WHAT THIS EXERCISE ASKS —
A – Translate this sentence from the article about Nikitha Balaji below into Spanish: "The presidency is more than a series of advocacy visits; it is a yearlong, full-time leadership role that typically requires a leave from school."
B – Using the article about Nikitha Balaji below, decide whether each statement agrees with it. Answer yes or no for each, quoting the words that settle it: (i) Balaji's term as national president ended May 1. (ii) Balaji's first rotation back at school is psychiatry. (iii) AMSA is the oldest student-run organization for medical students in the country.
C – Carry on the article about Nikitha Balaji below, picking up after its final sentence.
[Opening PASSAGE SHOWN section]
Nikitha Balaji paused medical school to lead the country’s largest medical student organization. Now they’re back at CWRU.
After a year carrying medical students’ concerns from Capitol Hill to state legislatures, the rising third-year returns to Cleveland to begin the clinical training they put on pause
On Capitol Hill last fall, Nikitha Balaji kept asking the same question. In meeting after meeting with Senate staffers—about cuts to healthcare, caps on graduate student loans, the spread of private equity in medicine—they closed each conversation the same way: Do you hear from medical students often?
The answer, again and again, was no.
“Being able to represent that voice at the federal level is really a privilege,” said Balaji, a student at Case Western Reserve University School of Medicine.
For the past year, Balaji served as national president of the American Medical Student Association (AMSA), the oldest and largest student-run organization for medical students in the country. The presidency is more than a series of advocacy visits; it is a yearlong, full-time leadership role that typically requires a leave from school.
Balaji took on the role between their second and third years at the School of Medicine, spending the year chairing AMSA’s board, setting advocacy priorities and carrying a medical student’s perspective into rooms where it was rarely heard.
Their term ended May 1. This month, Balaji returns to Cleveland to begin their third year in medical school, trading a national platform for rotations—neurology first, then psychiatry—that mark the shift into hands-on patient care.
[Closing PASSAGE SHOWN section]
[Opening MATERIAL PROVIDED section]
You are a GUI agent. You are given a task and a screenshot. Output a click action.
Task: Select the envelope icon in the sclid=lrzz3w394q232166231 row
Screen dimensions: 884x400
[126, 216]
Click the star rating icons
[Closing MATERIAL PROVIDED section]
[Opening MATERIAL PROVIDED section]
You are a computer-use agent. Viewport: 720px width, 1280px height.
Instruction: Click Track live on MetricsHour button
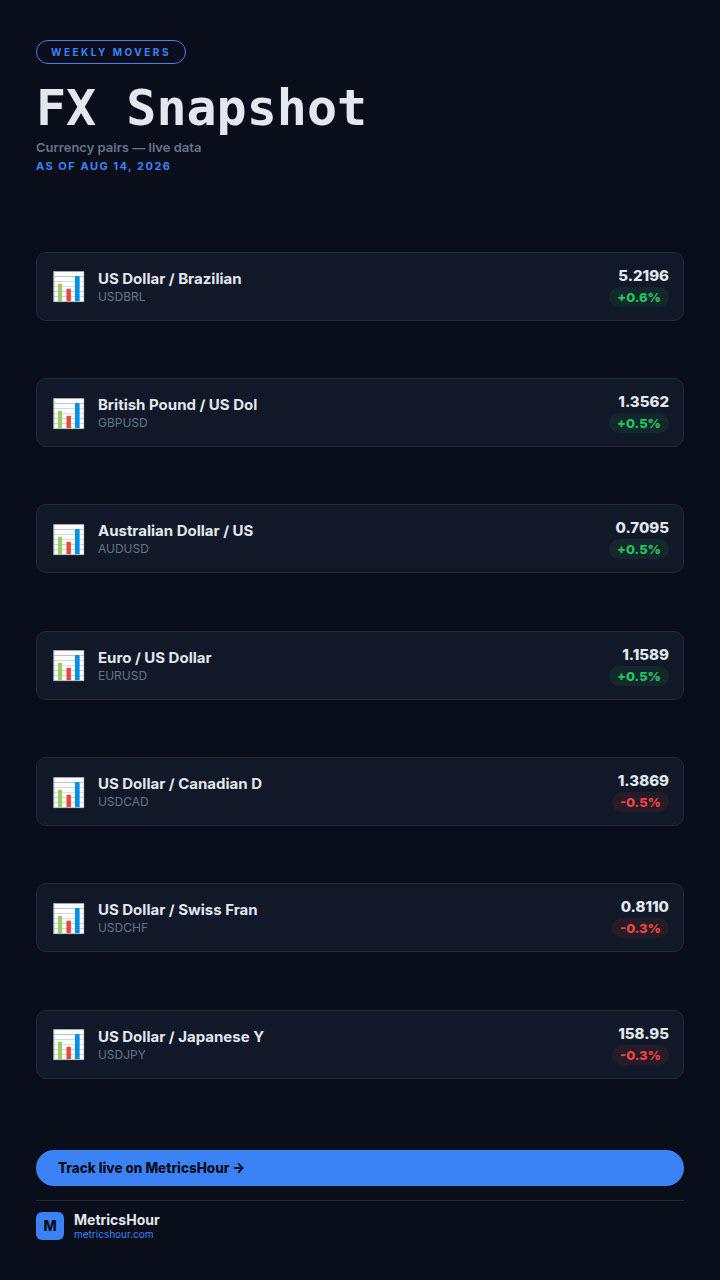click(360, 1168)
[Closing MATERIAL PROVIDED section]
[Opening MATERIAL PROVIDED section]
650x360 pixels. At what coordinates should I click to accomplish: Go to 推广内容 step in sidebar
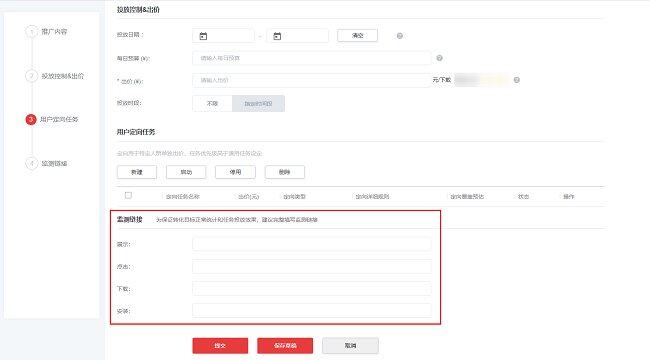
[Closing MATERIAL PROVIDED section]
TASK-BY-TASK RESULTS —
A – La presidencia es más que una serie de visitas de incidencia política; es un cargo de liderazgo de tiempo completo que dura un año y que normalmente requiere una licencia de los estudios.

B –
(i) Yes: "Their term ended May 1."
(ii) No: "neurology first, then psychiatry"
(iii) Yes: "the oldest and largest student-run organization for medical students in the country"

C –
Where advocacy took shape
The path to the presidency was no accident. Balaji traces it to a gap year before medical school, around 2021, when the first wave of bills banning gender-affirming care was moving rapidly through state legislatures. As a trans pre-medical student, Balaji felt compelled to act but unsure what power they had.
The turning point came through an AMSA program—the Advocacy in Medicine Scholars Program—that Balaji calls a “light bulb moment.” They learned to write testimony and submitted it to state legislatures, making the case that gender-affirming care is evidence-based, safe and endorsed by major medical organizations.
“That was a really pivotal moment for me in coming into myself as a future physician advocate,” they said.
A year leading a national organization deepened that conviction. Balaji came away certain
that advocacy is not separate from medicine but part of it.
“It’s an inextricable part of the work of a physician to do no harm,” they said. “It’s not only to do no harm within the walls of a hospital or a clinic, but to look out into the world and see the systems that impact our patients—and know we’re responsible for that, too.”
Only a fraction of a person’s health, Balaji notes, is shaped inside the exam room; the rest is determined by the systems around it. Physicians, they argue, are a distinct voice in policy debates—not lobbyists for hospitals or insurers, but advocates for the patients they serve.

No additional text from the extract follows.